Required work: Reproduce the material from its first line through the line containing "coordinates (146, 1036).", both included, swapping "element" for "item" and leaving everything else as it is.

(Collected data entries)
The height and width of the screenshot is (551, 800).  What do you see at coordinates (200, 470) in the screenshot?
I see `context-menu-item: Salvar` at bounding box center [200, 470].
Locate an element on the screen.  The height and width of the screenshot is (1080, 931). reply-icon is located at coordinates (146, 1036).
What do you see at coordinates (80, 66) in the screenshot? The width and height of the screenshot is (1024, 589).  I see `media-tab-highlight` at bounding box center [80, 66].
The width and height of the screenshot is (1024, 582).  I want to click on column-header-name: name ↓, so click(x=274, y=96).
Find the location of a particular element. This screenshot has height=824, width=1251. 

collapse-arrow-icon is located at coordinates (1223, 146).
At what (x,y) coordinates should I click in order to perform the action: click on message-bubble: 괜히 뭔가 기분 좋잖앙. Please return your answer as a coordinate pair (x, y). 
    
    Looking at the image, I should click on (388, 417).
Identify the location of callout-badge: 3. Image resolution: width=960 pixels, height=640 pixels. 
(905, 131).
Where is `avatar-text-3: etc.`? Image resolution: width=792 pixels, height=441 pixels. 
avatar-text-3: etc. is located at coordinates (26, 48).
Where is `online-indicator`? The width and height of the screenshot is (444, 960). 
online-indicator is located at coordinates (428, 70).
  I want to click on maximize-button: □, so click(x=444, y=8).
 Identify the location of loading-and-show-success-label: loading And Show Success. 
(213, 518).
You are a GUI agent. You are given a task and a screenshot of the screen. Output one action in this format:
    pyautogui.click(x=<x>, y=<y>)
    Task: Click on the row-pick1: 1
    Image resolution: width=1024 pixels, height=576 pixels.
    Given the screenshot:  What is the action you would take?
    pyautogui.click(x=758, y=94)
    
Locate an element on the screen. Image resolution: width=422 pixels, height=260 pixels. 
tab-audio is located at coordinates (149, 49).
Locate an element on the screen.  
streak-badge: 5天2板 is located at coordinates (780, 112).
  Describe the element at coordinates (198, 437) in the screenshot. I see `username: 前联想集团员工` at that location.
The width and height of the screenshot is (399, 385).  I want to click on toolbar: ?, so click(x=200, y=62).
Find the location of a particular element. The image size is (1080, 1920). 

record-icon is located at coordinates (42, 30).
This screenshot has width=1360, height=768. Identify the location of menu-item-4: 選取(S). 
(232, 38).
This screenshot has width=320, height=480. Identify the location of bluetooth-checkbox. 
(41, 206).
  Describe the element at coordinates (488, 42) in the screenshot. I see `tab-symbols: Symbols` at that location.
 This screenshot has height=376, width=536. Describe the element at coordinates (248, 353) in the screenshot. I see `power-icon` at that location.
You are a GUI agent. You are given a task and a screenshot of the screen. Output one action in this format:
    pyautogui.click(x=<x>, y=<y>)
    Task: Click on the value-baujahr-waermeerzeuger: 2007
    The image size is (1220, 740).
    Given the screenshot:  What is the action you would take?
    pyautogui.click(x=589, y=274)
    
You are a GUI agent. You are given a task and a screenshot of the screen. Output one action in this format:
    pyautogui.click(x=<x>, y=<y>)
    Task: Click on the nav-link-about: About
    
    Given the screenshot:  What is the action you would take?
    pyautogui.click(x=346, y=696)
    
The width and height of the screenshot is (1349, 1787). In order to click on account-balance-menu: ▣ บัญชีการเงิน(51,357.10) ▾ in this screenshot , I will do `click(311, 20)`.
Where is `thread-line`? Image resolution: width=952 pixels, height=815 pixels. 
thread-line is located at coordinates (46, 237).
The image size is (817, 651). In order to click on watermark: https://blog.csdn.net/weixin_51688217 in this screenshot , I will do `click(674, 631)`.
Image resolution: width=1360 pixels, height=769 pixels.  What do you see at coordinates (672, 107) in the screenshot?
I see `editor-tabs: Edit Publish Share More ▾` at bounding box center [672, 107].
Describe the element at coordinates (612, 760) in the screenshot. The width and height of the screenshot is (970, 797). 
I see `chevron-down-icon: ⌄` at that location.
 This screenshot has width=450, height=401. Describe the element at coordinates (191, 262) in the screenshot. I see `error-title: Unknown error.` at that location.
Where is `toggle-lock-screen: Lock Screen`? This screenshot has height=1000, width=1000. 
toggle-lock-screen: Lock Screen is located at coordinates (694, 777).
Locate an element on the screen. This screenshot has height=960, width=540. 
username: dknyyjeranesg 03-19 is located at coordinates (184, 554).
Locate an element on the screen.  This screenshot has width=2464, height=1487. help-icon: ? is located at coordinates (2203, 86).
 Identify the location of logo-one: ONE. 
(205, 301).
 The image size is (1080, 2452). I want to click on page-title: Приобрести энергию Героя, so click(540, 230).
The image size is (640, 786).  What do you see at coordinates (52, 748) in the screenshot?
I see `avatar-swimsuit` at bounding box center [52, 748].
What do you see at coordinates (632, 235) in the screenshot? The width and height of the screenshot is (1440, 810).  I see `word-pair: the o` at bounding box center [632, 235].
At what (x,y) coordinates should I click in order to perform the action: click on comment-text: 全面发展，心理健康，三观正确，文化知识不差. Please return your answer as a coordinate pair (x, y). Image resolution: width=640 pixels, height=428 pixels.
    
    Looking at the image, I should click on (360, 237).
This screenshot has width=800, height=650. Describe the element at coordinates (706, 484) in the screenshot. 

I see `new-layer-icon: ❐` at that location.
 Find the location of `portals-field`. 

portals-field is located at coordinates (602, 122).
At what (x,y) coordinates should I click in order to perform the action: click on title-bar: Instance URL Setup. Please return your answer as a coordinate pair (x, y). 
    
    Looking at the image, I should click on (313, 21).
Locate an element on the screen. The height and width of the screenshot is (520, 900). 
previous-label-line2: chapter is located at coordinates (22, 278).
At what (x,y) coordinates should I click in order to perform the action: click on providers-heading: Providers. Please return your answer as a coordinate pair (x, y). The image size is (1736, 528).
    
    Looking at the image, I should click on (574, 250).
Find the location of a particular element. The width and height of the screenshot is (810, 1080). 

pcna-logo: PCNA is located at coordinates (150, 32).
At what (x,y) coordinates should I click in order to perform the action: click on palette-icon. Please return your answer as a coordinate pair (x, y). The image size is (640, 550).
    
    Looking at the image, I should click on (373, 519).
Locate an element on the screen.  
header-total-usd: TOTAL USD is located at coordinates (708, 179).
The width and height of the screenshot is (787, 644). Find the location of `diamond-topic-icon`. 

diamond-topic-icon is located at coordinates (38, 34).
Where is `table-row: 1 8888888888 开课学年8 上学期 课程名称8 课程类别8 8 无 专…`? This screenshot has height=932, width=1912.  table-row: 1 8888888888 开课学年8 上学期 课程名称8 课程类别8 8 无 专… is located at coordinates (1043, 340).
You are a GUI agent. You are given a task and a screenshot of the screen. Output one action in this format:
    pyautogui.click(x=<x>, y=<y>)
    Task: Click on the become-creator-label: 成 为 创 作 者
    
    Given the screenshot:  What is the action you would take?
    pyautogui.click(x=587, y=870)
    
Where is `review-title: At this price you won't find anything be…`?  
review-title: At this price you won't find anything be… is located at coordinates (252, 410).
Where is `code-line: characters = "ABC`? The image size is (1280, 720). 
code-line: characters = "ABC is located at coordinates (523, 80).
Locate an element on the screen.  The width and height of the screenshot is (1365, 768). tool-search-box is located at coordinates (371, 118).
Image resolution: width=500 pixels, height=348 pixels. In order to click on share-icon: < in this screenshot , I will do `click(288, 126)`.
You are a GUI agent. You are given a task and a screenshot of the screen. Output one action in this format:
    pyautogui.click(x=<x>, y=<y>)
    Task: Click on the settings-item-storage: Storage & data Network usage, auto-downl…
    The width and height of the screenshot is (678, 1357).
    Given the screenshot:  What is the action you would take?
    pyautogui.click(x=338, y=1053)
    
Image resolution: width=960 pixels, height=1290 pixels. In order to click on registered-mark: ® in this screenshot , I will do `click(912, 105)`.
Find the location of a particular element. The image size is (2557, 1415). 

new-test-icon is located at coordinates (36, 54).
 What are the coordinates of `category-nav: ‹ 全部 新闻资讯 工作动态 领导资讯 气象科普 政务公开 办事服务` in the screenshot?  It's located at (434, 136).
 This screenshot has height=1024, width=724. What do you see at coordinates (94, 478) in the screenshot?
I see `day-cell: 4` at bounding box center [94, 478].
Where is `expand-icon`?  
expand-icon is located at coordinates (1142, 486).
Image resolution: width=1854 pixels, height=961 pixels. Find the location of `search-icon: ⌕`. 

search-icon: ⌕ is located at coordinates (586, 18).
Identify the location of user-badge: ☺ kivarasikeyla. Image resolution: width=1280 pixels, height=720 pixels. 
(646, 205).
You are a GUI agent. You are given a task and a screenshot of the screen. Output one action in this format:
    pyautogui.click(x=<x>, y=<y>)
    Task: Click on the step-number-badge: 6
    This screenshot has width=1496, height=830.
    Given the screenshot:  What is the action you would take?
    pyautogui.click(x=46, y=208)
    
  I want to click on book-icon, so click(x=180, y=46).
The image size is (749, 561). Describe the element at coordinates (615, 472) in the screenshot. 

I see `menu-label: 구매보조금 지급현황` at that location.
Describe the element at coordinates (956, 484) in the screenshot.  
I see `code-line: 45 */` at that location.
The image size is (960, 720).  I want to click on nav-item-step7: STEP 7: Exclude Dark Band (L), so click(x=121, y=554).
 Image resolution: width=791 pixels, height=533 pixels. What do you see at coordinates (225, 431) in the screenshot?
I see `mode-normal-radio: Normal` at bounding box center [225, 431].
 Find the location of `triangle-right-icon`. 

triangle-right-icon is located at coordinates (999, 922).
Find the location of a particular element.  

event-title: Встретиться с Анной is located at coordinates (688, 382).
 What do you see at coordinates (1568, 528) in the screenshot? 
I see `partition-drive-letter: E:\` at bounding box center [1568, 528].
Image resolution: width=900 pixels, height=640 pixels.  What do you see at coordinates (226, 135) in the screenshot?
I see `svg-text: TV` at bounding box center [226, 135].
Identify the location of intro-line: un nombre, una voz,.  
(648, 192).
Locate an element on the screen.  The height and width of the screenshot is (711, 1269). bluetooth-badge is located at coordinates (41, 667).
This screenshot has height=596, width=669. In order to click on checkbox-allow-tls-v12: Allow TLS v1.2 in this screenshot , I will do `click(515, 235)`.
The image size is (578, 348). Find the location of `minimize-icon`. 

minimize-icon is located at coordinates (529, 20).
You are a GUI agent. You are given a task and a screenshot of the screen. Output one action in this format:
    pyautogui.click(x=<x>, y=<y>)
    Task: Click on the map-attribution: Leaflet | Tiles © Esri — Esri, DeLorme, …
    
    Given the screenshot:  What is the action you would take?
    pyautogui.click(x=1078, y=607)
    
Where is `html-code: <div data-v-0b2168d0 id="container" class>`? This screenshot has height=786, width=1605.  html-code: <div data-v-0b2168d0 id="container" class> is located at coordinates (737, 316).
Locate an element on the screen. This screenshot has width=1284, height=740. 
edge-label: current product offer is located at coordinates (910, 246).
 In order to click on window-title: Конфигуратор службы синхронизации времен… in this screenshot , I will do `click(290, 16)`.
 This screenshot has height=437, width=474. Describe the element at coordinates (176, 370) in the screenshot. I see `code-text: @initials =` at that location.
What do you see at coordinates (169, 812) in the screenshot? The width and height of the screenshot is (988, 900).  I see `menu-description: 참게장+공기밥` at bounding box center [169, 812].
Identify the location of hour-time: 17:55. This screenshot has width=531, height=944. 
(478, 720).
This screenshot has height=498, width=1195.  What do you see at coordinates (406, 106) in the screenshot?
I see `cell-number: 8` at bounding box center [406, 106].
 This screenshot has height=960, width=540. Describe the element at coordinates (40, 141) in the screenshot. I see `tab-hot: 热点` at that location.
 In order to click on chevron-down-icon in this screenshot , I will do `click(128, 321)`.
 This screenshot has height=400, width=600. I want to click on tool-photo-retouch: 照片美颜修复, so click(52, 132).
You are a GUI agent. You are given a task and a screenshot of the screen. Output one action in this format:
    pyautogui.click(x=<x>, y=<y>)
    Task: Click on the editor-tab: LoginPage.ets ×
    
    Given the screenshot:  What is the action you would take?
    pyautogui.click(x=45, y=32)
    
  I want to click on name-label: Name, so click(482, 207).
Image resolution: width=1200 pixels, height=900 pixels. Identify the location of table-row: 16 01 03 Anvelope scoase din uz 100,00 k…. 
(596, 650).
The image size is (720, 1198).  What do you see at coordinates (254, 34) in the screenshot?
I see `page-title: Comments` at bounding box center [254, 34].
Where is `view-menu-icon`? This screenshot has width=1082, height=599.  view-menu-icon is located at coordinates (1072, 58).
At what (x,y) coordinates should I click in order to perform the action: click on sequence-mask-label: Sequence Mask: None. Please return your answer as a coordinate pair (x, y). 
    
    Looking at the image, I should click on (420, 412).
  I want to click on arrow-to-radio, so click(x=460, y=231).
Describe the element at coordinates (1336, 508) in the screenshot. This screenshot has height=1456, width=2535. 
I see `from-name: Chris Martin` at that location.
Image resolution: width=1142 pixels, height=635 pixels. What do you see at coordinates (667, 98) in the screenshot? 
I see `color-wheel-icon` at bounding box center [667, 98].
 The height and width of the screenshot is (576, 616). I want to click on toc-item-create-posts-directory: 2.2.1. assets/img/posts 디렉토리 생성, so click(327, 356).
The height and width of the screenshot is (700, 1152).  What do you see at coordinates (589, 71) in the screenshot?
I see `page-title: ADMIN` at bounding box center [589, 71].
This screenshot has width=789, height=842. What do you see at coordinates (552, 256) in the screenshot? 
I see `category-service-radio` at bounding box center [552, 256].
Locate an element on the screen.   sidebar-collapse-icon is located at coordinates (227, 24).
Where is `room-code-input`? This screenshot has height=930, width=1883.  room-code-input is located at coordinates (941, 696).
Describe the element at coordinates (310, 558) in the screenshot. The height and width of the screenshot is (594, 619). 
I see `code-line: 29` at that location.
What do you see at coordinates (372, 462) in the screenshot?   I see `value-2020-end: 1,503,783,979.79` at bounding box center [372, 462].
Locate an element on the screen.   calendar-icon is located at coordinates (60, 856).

Answer below:
The height and width of the screenshot is (551, 800).  What do you see at coordinates (200, 470) in the screenshot?
I see `context-menu-item: Salvar` at bounding box center [200, 470].
Locate an item on the screen.  The height and width of the screenshot is (1080, 931). reply-icon is located at coordinates (146, 1036).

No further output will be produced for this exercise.